Four people standing on the deck of a ship
A group of volunteers stands on the deck of the former U.S. Navy minesweeper Implicit, most recently serving the Taiwanese Navy. The men came to salvage parts for Stockton's museum ship, the USS Lucid. (Photo courtesy of Stockton Maritime Museum)

A group of volunteers restoring a decommissioned U.S. Navy minesweeper in Stockton has a very ambitious New Year’s resolution following a recent trip to Taiwan.

The team picked over another warship that was being scrapped overseas and salvaged a host of parts that will be used to refurbish the USS Lucid, the Stockton Maritime Museum’s floating flagship.

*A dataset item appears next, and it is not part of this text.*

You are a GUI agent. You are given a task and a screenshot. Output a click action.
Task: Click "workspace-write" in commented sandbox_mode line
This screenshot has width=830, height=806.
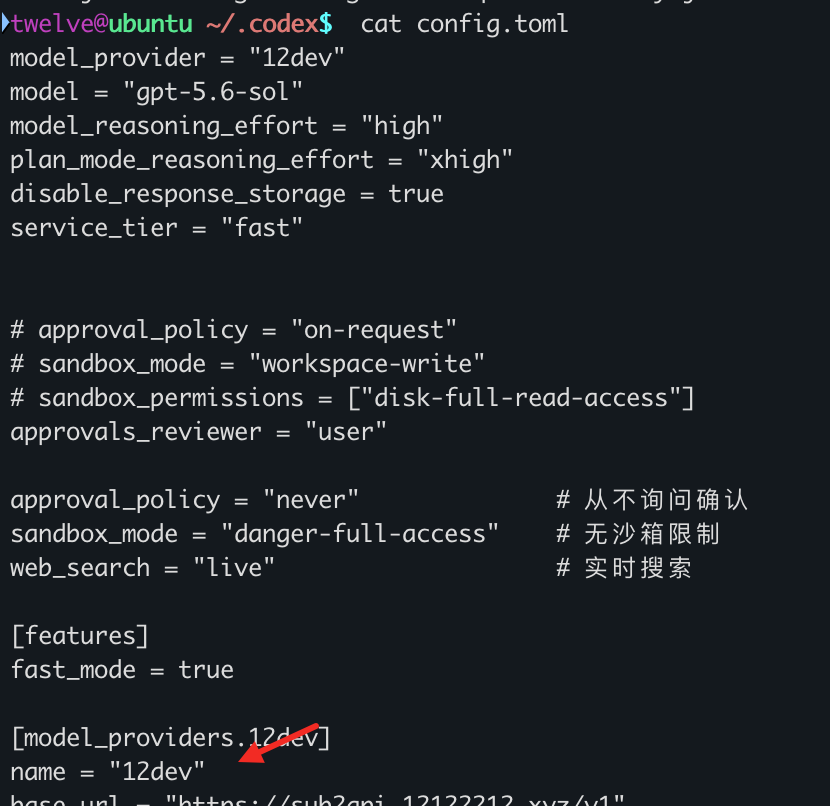click(x=366, y=364)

A shipping container filled with gear is due to arrive around Jan. 1, meaning the new year will be spent bolting, welding and otherwise fitting the parts into the ship.

Ten volunteers spent two weeks in Taiwan stripping items from the former USS Implicit, the last remaining sister ship to the Lucid. The 172-foot Lucid is undergoing restoration while tied up largely out of view on the San Joaquin River next to Louis Park in Stockon.

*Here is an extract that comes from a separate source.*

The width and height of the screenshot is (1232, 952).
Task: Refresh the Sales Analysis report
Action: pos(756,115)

Its transformation will turn the ship that served for decades as an oceangoing minesweeper, or MSO, into a floating museum. Stockton Maritime Museum leaders envision the Lucid being towed to a permanent display site downtown, near Weber Point.

Ship with two cranes on dock
Two cranes lift parts from a former U.S. Navy minesweeper serving in Taiwan’s fleet before it is scrapped. The parts are headed to Stockton as the USS Lucid is restored. (Photo courtesy of the Stockton Maritime Museum)

The invitation for the salvaging expedition came from Taiwan’s navy after the 70-year-old former Implicit — renamed Yung Yang after the ship was purchased from the U.S. in 1994 — reached the end of its life.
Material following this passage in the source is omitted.